> [TASK INSTRUCTIONS]:
Arrange the lines of the items below as a Markdown table with the columns Row and Line, putting a row number in the first column and the line's text in the second. Skip any blank lines.

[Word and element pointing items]

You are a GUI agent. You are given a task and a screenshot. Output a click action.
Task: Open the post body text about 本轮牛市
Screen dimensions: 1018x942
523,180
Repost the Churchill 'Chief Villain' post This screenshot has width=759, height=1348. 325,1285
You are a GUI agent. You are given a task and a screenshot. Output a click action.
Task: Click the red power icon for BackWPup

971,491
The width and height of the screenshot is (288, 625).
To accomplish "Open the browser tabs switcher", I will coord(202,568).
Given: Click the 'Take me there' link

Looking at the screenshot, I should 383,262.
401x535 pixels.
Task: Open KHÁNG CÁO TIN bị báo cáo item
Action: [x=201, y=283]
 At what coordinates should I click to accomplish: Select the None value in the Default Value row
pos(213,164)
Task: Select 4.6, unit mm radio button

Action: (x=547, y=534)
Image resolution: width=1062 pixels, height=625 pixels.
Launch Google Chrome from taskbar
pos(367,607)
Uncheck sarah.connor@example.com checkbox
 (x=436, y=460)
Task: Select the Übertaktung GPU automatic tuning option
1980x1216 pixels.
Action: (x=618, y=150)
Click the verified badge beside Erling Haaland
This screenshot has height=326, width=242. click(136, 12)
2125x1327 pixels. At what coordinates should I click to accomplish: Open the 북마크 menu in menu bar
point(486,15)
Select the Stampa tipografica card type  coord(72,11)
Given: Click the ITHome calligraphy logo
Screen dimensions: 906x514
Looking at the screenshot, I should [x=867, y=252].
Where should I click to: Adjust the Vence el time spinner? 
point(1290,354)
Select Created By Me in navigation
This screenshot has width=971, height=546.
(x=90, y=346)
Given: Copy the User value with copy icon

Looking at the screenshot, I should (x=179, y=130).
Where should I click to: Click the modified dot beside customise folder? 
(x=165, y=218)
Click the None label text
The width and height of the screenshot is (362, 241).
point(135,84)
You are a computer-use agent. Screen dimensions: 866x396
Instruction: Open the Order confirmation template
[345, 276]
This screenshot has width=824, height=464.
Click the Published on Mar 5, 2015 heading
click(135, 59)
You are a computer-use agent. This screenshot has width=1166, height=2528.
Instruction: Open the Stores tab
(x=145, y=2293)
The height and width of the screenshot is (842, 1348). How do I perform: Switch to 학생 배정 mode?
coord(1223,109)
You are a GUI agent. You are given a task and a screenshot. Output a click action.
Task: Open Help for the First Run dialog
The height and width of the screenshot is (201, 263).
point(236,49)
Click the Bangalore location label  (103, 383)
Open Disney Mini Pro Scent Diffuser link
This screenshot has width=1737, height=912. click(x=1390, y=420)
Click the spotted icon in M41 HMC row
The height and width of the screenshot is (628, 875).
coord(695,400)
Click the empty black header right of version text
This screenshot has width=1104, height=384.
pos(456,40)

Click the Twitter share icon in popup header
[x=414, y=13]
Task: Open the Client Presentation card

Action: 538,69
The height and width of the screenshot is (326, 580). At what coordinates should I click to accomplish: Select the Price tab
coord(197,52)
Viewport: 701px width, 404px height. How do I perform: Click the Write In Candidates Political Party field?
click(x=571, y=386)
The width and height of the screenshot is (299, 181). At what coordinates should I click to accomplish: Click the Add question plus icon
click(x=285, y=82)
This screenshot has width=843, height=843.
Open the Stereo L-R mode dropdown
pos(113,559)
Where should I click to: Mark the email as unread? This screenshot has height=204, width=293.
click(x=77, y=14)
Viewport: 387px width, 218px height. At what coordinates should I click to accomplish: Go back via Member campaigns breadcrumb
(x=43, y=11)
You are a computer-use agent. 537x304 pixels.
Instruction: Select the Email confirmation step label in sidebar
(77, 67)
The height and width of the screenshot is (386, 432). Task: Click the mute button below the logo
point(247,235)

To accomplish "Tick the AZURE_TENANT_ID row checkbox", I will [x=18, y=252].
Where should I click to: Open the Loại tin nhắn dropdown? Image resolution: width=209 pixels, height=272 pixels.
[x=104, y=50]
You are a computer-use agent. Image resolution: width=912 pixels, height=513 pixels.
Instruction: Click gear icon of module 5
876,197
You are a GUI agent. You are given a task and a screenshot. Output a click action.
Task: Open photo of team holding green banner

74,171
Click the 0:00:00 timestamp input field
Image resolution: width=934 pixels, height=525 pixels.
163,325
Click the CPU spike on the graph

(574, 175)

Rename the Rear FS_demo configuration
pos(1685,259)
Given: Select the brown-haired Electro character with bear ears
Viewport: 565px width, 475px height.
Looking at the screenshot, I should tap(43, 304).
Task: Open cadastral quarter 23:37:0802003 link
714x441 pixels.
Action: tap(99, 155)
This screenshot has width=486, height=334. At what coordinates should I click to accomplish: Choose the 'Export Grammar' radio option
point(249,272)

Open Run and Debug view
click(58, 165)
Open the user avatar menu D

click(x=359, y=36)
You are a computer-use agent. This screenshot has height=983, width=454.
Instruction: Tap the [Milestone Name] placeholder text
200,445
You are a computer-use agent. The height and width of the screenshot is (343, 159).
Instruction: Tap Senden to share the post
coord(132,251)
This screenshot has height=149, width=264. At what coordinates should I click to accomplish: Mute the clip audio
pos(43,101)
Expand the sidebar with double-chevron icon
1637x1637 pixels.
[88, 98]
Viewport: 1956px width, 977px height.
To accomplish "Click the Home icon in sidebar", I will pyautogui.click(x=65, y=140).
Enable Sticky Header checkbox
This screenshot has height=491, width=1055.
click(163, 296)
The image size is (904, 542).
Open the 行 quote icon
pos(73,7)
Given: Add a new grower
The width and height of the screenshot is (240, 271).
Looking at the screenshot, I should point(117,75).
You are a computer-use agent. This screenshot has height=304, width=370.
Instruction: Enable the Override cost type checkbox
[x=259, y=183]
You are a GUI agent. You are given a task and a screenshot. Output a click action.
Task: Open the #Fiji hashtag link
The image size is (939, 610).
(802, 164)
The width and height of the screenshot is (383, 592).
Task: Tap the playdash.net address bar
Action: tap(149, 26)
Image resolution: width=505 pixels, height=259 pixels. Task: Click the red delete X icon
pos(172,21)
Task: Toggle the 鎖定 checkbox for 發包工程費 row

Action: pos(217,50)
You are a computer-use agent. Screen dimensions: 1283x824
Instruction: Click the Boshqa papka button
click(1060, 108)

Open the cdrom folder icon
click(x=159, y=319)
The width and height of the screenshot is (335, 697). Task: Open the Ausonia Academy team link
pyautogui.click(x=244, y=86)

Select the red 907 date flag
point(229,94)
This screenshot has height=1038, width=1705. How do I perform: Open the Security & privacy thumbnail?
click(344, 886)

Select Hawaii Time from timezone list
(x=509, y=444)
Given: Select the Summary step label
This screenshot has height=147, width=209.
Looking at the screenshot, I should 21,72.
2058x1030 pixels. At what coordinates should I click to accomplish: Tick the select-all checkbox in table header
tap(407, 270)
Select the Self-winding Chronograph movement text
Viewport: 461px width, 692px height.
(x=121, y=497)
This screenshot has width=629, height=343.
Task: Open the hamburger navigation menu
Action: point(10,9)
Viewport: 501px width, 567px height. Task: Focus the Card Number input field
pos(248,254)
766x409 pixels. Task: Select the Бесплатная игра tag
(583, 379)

> [FULL SOLUTION]:
| Row | Line |
|---|---|
| 1 | You are a GUI agent. You are given a task and a screenshot. Output a click action. |
| 2 | Task: Open the post body text about 本轮牛市 |
| 3 | Screen dimensions: 1018x942 |
| 4 | 523,180 |
| 5 | Repost the Churchill 'Chief Villain' post This screenshot has width=759, height=1348. 325,1285 |
| 6 | You are a GUI agent. You are given a task and a screenshot. Output a click action. |
| 7 | Task: Click the red power icon for BackWPup |
| 8 | 971,491 |
| 9 | The width and height of the screenshot is (288, 625). |
| 10 | To accomplish "Open the browser tabs switcher", I will coord(202,568). |
| 11 | Given: Click the 'Take me there' link |
| 12 | Looking at the screenshot, I should 383,262. |
| 13 | 401x535 pixels. |
| 14 | Task: Open KHÁNG CÁO TIN bị báo cáo item |
| 15 | Action: [x=201, y=283] |
| 16 |  At what coordinates should I click to accomplish: Select the None value in the Default Value row |
| 17 | pos(213,164) |
| 18 | Task: Select 4.6, unit mm radio button |
| 19 | Action: (x=547, y=534) |
| 20 | Image resolution: width=1062 pixels, height=625 pixels. |
| 21 | Launch Google Chrome from taskbar |
| 22 | pos(367,607) |
| 23 | Uncheck sarah.connor@example.com checkbox |
| 24 |  (x=436, y=460) |
| 25 | Task: Select the Übertaktung GPU automatic tuning option |
| 26 | 1980x1216 pixels. |
| 27 | Action: (x=618, y=150) |
| 28 | Click the verified badge beside Erling Haaland |
| 29 | This screenshot has height=326, width=242. click(136, 12) |
| 30 | 2125x1327 pixels. At what coordinates should I click to accomplish: Open the 북마크 menu in menu bar |
| 31 | point(486,15) |
| 32 | Select the Stampa tipografica card type  coord(72,11) |
| 33 | Given: Click the ITHome calligraphy logo |
| 34 | Screen dimensions: 906x514 |
| 35 | Looking at the screenshot, I should [x=867, y=252]. |
| 36 | Where should I click to: Adjust the Vence el time spinner?  |
| 37 | point(1290,354) |
| 38 | Select Created By Me in navigation |
| 39 | This screenshot has width=971, height=546. |
| 40 | (x=90, y=346) |
| 41 | Given: Copy the User value with copy icon |
| 42 | Looking at the screenshot, I should (x=179, y=130). |
| 43 | Where should I click to: Click the modified dot beside customise folder?  |
| 44 | (x=165, y=218) |
| 45 | Click the None label text |
| 46 | The width and height of the screenshot is (362, 241). |
| 47 | point(135,84) |
| 48 | You are a computer-use agent. Screen dimensions: 866x396 |
| 49 | Instruction: Open the Order confirmation template |
| 50 | [345, 276] |
| 51 | This screenshot has width=824, height=464. |
| 52 | Click the Published on Mar 5, 2015 heading |
| 53 | click(135, 59) |
| 54 | You are a computer-use agent. This screenshot has width=1166, height=2528. |
| 55 | Instruction: Open the Stores tab |
| 56 | (x=145, y=2293) |
| 57 | The height and width of the screenshot is (842, 1348). How do I perform: Switch to 학생 배정 mode? |
| 58 | coord(1223,109) |
| 59 | You are a GUI agent. You are given a task and a screenshot. Output a click action. |
| 60 | Task: Open Help for the First Run dialog |
| 61 | The height and width of the screenshot is (201, 263). |
| 62 | point(236,49) |
| 63 | Click the Bangalore location label  (103, 383) |
| 64 | Open Disney Mini Pro Scent Diffuser link |
| 65 | This screenshot has width=1737, height=912. click(x=1390, y=420) |
| 66 | Click the spotted icon in M41 HMC row |
| 67 | The height and width of the screenshot is (628, 875). |
| 68 | coord(695,400) |
| 69 | Click the empty black header right of version text |
| 70 | This screenshot has width=1104, height=384. |
| 71 | pos(456,40) |
| 72 | Click the Twitter share icon in popup header |
| 73 | [x=414, y=13] |
| 74 | Task: Open the Client Presentation card |
| 75 | Action: 538,69 |
| 76 | The height and width of the screenshot is (326, 580). At what coordinates should I click to accomplish: Select the Price tab |
| 77 | coord(197,52) |
| 78 | Viewport: 701px width, 404px height. How do I perform: Click the Write In Candidates Political Party field? |
| 79 | click(x=571, y=386) |
| 80 | The width and height of the screenshot is (299, 181). At what coordinates should I click to accomplish: Click the Add question plus icon |
| 81 | click(x=285, y=82) |
| 82 | This screenshot has width=843, height=843. |
| 83 | Open the Stereo L-R mode dropdown |
| 84 | pos(113,559) |
| 85 | Where should I click to: Mark the email as unread? This screenshot has height=204, width=293. |
| 86 | click(x=77, y=14) |
| 87 | Viewport: 387px width, 218px height. At what coordinates should I click to accomplish: Go back via Member campaigns breadcrumb |
| 88 | (x=43, y=11) |
| 89 | You are a computer-use agent. 537x304 pixels. |
| 90 | Instruction: Select the Email confirmation step label in sidebar |
| 91 | (77, 67) |
| 92 | The height and width of the screenshot is (386, 432). Task: Click the mute button below the logo |
| 93 | point(247,235) |
| 94 | To accomplish "Tick the AZURE_TENANT_ID row checkbox", I will [x=18, y=252]. |
| 95 | Where should I click to: Open the Loại tin nhắn dropdown? Image resolution: width=209 pixels, height=272 pixels. |
| 96 | [x=104, y=50] |
| 97 | You are a computer-use agent. Image resolution: width=912 pixels, height=513 pixels. |
| 98 | Instruction: Click gear icon of module 5 |
| 99 | 876,197 |
| 100 | You are a GUI agent. You are given a task and a screenshot. Output a click action. |
| 101 | Task: Open photo of team holding green banner |
| 102 | 74,171 |
| 103 | Click the 0:00:00 timestamp input field |
| 104 | Image resolution: width=934 pixels, height=525 pixels. |
| 105 | 163,325 |
| 106 | Click the CPU spike on the graph |
| 107 | (574, 175) |
| 108 | Rename the Rear FS_demo configuration |
| 109 | pos(1685,259) |
| 110 | Given: Select the brown-haired Electro character with bear ears |
| 111 | Viewport: 565px width, 475px height. |
| 112 | Looking at the screenshot, I should tap(43, 304). |
| 113 | Task: Open cadastral quarter 23:37:0802003 link |
| 114 | 714x441 pixels. |
| 115 | Action: tap(99, 155) |
| 116 | This screenshot has width=486, height=334. At what coordinates should I click to accomplish: Choose the 'Export Grammar' radio option |
| 117 | point(249,272) |
| 118 | Open Run and Debug view |
| 119 | click(58, 165) |
| 120 | Open the user avatar menu D |
| 121 | click(x=359, y=36) |
| 122 | You are a computer-use agent. This screenshot has height=983, width=454. |
| 123 | Instruction: Tap the [Milestone Name] placeholder text |
| 124 | 200,445 |
| 125 | You are a computer-use agent. The height and width of the screenshot is (343, 159). |
| 126 | Instruction: Tap Senden to share the post |
| 127 | coord(132,251) |
| 128 | This screenshot has height=149, width=264. At what coordinates should I click to accomplish: Mute the clip audio |
| 129 | pos(43,101) |
| 130 | Expand the sidebar with double-chevron icon |
| 131 | 1637x1637 pixels. |
| 132 | [88, 98] |
| 133 | Viewport: 1956px width, 977px height. |
| 134 | To accomplish "Click the Home icon in sidebar", I will pyautogui.click(x=65, y=140). |
| 135 | Enable Sticky Header checkbox |
| 136 | This screenshot has height=491, width=1055. |
| 137 | click(163, 296) |
| 138 | The image size is (904, 542). |
| 139 | Open the 行 quote icon |
| 140 | pos(73,7) |
| 141 | Given: Add a new grower |
| 142 | The width and height of the screenshot is (240, 271). |
| 143 | Looking at the screenshot, I should point(117,75). |
| 144 | You are a computer-use agent. This screenshot has height=304, width=370. |
| 145 | Instruction: Enable the Override cost type checkbox |
| 146 | [x=259, y=183] |
| 147 | You are a GUI agent. You are given a task and a screenshot. Output a click action. |
| 148 | Task: Open the #Fiji hashtag link |
| 149 | The image size is (939, 610). |
| 150 | (802, 164) |
| 151 | The width and height of the screenshot is (383, 592). |
| 152 | Task: Tap the playdash.net address bar |
| 153 | Action: tap(149, 26) |
| 154 | Image resolution: width=505 pixels, height=259 pixels. Task: Click the red delete X icon |
| 155 | pos(172,21) |
| 156 | Task: Toggle the 鎖定 checkbox for 發包工程費 row |
| 157 | Action: pos(217,50) |
| 158 | You are a computer-use agent. Screen dimensions: 1283x824 |
| 159 | Instruction: Click the Boshqa papka button |
| 160 | click(1060, 108) |
| 161 | Open the cdrom folder icon |
| 162 | click(x=159, y=319) |
| 163 | The width and height of the screenshot is (335, 697). Task: Open the Ausonia Academy team link |
| 164 | pyautogui.click(x=244, y=86) |
| 165 | Select the red 907 date flag |
| 166 | point(229,94) |
| 167 | This screenshot has height=1038, width=1705. How do I perform: Open the Security & privacy thumbnail? |
| 168 | click(344, 886) |
| 169 | Select Hawaii Time from timezone list |
| 170 | (x=509, y=444) |
| 171 | Given: Select the Summary step label |
| 172 | This screenshot has height=147, width=209. |
| 173 | Looking at the screenshot, I should 21,72. |
| 174 | 2058x1030 pixels. At what coordinates should I click to accomplish: Tick the select-all checkbox in table header |
| 175 | tap(407, 270) |
| 176 | Select the Self-winding Chronograph movement text |
| 177 | Viewport: 461px width, 692px height. |
| 178 | (x=121, y=497) |
| 179 | This screenshot has width=629, height=343. |
| 180 | Task: Open the hamburger navigation menu |
| 181 | Action: point(10,9) |
| 182 | Viewport: 501px width, 567px height. Task: Focus the Card Number input field |
| 183 | pos(248,254) |
| 184 | 766x409 pixels. Task: Select the Бесплатная игра tag |
| 185 | (583, 379) |